Photographer Danny Lyon has spent much of his career documenting the overlooked and underreported, be it an outlaw motorcycle gang (The Bikeriders [1968]) or the nineteenth-century buildings demolished to make way for the World Trade Center (The Destruction of Lower Manhattan [2005]). In 1967, his quest to photograph society’s outsiders took him to the Texas Department of Corrections. There, Lyon knew he would find a subject most people had never seen. (It would be four more years before the tragic Attica uprising brought prison life into public consciousness.) In a facility nicknamed “the Walls,” he met career criminal James Ray Renton, who was then doing time for burglary.
Their friendship lasted almost thirty years, until Renton’s death in 1996, and this story is now the subject of Lyon’s first nonfiction prose book, Like a Thief’s Dream. In 1979, when Lyon appeared as a character witness during the sentencing phase of Renton’s second trial, the photographer stated that he found the prisoner to be likable, charming, and smart. Renton had just been convicted of capital murder.
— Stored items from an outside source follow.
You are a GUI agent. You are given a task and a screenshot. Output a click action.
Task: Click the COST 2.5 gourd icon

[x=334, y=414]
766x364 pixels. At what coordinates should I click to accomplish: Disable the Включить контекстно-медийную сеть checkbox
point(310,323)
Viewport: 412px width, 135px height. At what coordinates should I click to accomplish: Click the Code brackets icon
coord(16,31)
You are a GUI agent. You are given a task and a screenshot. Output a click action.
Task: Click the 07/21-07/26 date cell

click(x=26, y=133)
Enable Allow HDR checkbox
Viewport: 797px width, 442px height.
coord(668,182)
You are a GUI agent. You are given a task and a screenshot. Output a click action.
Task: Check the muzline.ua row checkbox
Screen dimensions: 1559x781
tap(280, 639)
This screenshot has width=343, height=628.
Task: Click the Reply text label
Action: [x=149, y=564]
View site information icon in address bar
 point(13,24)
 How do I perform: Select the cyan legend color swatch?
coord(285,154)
There are two conundrums in this book. One is the question of whether Renton actually murdered an Arkansas policeman in 1975, the crime that earned him a life sentence. (He was at least an accessory, and Lyon’s testimony helped him avoid the death penalty.) The second concerns the friendship itself, conducted all those years through letters, collect calls, and Lyon’s visits to various maximum-security facilities. Renton spent about seven years of his adult life out of jail. He stole, counterfeited, and killed (two men apart from the police officer). He said Lyon’s life was “like a thief’s dream,” and he had everything to gain by knowing him. Lyon’s fascination is harder to understand. In 1996, as the convict lay dying of hepatitis C in a prison infirmary, Lyon sent a last letter, telling Renton that he had filled a space in Lyon’s life that no one else could have. I wish Lyon had said what that space was.
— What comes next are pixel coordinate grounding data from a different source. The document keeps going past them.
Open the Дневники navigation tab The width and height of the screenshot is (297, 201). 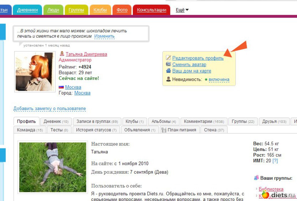tap(27, 10)
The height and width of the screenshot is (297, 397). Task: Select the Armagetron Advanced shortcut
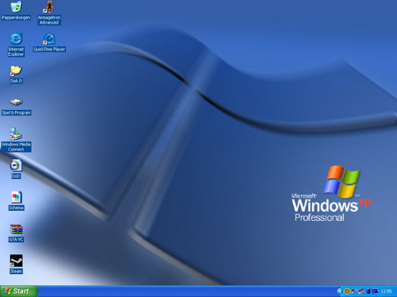point(49,8)
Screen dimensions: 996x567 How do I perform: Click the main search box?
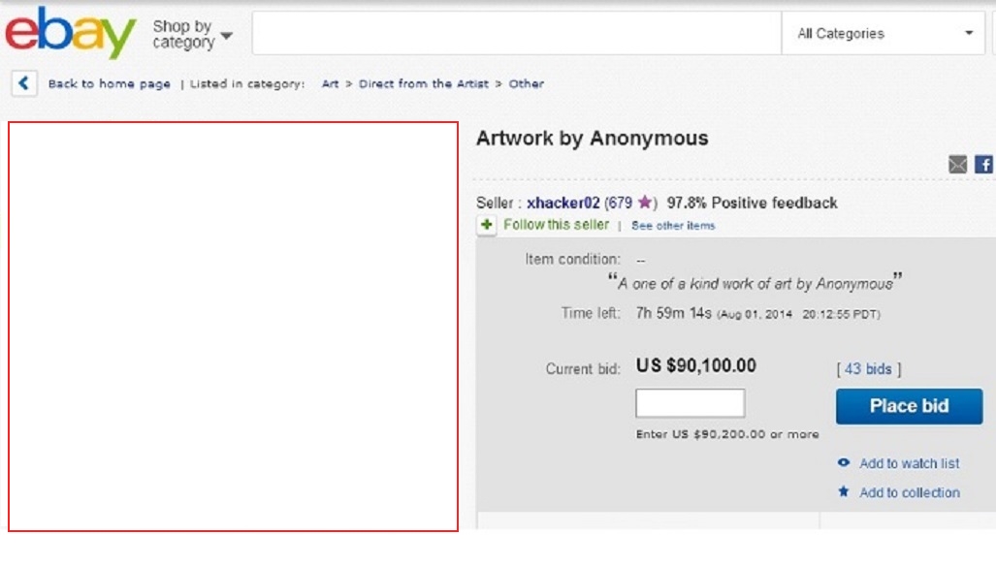[516, 33]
Though he identified Renton as being “among my closest friends,” Lyon never asked him point-blank whether he killed that police officer. After Renton died, Lyon tracked down the remaining accomplices. Truth stays elusive, but he determined that one of these men, Dinker Cassell, was probably not even present when the murder occurred. Cassell, however, is also serving a life sentence for the crime. He, too, was a career criminal, first incarcerated at age eleven. These are wasted lives, ruled by folly and chance. The officer who died had stopped Renton’s van (full of stolen goods) simply because a seat-belt buckle was hanging out the door, sparking when it hit the pavement.
Renton escaped from prison in 1988, eluded police for eight weeks, and savored every free moment. Like a Thief’s Dream incorporates much of the gripping, though unfinished, account of Renton’s life on the lam. He could write, and he was capable of enough introspection to acknowledge where his choices had led him. After meeting a woman who serves him the last homecooked meal he would ever have, Renton says, “I was overwhelmed with a sense of loss, a terrible loss for everything in my life that might have been.”